* Problem statement: Return, without alteration, the lines beginning with the line that contains "This screenshot has height=862, width=1533." and ending after the line that contains "coord(301,202)", including both of those lines.

* Material provided:

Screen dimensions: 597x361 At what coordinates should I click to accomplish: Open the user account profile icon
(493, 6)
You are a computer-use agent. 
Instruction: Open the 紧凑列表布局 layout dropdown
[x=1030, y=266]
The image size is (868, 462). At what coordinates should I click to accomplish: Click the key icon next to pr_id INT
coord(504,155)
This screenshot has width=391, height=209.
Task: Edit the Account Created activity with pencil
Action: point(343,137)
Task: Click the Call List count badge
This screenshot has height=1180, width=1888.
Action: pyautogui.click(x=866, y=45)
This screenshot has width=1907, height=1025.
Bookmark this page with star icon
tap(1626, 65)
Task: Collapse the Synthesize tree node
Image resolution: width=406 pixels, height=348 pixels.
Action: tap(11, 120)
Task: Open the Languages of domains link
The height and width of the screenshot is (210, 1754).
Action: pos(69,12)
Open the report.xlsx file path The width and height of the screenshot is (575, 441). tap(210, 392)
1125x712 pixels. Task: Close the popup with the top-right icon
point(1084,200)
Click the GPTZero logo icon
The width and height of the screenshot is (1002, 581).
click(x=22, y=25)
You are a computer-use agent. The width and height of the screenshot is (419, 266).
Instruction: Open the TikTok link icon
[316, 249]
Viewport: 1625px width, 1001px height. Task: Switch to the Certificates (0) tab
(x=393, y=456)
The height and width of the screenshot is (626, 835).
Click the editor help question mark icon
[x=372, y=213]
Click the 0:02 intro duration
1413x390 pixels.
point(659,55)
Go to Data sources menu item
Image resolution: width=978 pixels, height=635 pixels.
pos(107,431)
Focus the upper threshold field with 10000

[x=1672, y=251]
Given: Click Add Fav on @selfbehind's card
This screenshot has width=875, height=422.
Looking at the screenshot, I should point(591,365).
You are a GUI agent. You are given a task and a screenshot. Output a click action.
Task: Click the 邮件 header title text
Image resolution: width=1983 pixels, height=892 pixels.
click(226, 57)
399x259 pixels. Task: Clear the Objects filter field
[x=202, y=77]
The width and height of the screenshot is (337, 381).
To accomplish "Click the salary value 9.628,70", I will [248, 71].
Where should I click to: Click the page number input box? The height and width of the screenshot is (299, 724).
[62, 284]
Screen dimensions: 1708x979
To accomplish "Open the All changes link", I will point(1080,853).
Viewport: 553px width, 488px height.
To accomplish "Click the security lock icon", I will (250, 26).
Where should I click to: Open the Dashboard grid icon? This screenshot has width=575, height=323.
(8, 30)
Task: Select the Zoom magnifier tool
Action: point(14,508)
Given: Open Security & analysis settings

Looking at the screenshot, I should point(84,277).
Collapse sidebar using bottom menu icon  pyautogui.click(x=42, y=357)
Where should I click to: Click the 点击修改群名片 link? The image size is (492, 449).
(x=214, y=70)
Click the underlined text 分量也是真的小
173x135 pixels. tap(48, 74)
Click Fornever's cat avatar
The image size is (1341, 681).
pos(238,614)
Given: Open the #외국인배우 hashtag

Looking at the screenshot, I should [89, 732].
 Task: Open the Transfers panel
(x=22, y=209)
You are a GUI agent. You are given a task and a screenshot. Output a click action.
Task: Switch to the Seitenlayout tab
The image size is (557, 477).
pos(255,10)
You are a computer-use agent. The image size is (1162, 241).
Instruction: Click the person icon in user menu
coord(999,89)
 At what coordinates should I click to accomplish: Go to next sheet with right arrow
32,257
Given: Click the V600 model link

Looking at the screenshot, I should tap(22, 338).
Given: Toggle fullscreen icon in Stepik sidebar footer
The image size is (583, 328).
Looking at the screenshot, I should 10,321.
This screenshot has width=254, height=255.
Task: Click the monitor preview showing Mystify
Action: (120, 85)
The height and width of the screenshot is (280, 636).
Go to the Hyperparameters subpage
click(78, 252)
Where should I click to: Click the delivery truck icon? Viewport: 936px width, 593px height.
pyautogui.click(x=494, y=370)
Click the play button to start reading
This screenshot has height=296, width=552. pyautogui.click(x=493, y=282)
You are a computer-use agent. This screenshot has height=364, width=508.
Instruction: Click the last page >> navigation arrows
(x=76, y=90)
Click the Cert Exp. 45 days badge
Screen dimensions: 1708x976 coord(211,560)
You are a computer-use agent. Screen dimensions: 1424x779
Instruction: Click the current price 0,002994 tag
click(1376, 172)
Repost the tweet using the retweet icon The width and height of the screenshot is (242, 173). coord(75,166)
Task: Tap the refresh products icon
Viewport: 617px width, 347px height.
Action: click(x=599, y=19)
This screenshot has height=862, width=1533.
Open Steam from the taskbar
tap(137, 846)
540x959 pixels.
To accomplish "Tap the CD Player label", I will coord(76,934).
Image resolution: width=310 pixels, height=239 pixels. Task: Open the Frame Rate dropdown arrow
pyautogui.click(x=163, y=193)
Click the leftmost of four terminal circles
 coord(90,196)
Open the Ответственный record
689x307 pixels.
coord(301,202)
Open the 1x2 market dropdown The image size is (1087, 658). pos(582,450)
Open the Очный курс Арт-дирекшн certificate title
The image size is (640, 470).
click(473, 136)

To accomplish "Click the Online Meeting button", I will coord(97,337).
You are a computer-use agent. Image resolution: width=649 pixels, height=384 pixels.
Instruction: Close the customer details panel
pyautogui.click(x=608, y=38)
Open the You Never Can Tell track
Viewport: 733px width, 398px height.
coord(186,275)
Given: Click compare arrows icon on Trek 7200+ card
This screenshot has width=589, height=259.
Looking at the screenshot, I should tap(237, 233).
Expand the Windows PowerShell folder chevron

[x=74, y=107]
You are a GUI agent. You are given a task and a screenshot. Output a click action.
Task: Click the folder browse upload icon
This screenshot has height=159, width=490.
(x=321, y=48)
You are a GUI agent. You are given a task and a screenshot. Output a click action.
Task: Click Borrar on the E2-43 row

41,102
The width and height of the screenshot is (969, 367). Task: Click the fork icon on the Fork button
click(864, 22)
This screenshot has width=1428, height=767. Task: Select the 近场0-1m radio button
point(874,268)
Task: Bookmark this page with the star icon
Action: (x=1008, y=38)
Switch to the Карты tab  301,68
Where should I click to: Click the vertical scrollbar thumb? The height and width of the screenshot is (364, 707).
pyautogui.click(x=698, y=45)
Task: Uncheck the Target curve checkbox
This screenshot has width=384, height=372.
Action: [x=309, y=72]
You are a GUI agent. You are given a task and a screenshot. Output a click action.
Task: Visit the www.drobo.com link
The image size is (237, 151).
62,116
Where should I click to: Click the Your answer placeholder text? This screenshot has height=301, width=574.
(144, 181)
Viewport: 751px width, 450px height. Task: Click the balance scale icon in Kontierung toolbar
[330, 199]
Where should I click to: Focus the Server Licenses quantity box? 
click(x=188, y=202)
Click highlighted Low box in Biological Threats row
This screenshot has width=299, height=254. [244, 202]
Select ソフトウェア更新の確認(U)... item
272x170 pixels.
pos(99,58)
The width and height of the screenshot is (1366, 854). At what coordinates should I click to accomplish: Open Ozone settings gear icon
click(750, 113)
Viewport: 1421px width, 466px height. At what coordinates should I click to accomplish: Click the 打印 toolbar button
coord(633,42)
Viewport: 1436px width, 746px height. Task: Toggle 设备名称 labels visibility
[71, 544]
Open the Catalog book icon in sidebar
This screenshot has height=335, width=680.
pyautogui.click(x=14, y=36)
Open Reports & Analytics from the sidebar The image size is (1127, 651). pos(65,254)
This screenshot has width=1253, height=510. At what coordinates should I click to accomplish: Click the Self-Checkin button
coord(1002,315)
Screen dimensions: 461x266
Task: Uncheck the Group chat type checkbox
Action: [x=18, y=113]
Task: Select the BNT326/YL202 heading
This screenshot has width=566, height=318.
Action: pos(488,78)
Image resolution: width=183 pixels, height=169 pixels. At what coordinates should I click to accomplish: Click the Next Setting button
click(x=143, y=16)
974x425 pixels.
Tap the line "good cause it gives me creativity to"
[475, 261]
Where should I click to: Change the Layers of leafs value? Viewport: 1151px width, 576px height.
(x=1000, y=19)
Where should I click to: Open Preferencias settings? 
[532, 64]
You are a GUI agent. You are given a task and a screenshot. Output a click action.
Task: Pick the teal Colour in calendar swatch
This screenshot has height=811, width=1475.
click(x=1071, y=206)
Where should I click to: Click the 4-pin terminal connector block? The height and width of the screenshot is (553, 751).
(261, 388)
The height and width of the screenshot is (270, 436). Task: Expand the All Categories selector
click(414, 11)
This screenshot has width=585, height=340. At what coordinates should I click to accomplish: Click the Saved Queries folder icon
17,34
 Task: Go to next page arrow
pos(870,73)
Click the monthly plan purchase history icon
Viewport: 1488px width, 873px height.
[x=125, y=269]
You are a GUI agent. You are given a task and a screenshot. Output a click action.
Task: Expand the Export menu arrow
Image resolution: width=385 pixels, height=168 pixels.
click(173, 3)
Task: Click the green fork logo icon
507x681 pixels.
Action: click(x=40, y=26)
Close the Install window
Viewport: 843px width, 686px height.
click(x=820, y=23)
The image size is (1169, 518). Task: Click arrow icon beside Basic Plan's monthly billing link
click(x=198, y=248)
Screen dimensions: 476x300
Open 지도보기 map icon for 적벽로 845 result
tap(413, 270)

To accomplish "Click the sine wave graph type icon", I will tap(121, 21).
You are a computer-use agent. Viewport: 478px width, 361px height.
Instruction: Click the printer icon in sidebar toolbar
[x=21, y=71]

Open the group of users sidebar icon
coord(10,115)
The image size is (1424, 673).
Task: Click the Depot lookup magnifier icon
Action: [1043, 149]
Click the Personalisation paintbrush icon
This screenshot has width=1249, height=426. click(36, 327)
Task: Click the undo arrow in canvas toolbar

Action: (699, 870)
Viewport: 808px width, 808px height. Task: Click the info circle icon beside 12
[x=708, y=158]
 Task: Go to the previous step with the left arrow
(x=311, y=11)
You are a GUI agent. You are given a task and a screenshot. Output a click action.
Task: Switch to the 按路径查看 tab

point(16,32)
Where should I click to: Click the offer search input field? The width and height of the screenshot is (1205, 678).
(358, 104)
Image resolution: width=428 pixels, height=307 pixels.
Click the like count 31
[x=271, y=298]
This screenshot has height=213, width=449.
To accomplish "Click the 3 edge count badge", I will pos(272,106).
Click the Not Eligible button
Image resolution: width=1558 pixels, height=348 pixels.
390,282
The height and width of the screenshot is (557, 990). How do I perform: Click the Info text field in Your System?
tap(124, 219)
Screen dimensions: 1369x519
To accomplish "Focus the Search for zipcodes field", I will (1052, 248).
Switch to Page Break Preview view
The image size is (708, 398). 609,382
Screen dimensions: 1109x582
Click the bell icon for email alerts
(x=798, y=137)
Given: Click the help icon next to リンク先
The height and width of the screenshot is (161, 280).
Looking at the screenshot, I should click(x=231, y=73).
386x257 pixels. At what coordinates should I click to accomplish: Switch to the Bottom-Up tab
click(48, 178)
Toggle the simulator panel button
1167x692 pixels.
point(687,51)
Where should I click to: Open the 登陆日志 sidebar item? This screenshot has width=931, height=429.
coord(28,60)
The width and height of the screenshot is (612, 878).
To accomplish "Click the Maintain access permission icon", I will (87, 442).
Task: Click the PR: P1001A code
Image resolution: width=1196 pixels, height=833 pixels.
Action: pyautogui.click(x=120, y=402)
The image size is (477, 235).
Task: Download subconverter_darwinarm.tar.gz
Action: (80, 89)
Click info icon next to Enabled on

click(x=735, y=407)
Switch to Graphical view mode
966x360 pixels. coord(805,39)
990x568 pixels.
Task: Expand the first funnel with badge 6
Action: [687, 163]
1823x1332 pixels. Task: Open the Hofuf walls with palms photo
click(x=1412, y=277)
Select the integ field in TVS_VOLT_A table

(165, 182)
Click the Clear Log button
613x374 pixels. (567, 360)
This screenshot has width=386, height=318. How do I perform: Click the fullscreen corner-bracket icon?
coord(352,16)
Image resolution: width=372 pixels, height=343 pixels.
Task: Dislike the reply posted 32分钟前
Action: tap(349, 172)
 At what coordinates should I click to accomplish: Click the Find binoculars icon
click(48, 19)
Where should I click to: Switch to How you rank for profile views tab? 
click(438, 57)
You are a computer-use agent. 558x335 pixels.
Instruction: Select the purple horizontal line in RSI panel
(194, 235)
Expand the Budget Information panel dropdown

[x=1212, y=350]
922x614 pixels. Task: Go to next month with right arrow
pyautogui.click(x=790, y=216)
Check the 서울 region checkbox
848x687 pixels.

* Solution to the exercise:
This screenshot has height=862, width=1533.
Open Steam from the taskbar
tap(137, 846)
540x959 pixels.
To accomplish "Tap the CD Player label", I will coord(76,934).
Image resolution: width=310 pixels, height=239 pixels. Task: Open the Frame Rate dropdown arrow
pyautogui.click(x=163, y=193)
Click the leftmost of four terminal circles
 coord(90,196)
Open the Ответственный record
689x307 pixels.
coord(301,202)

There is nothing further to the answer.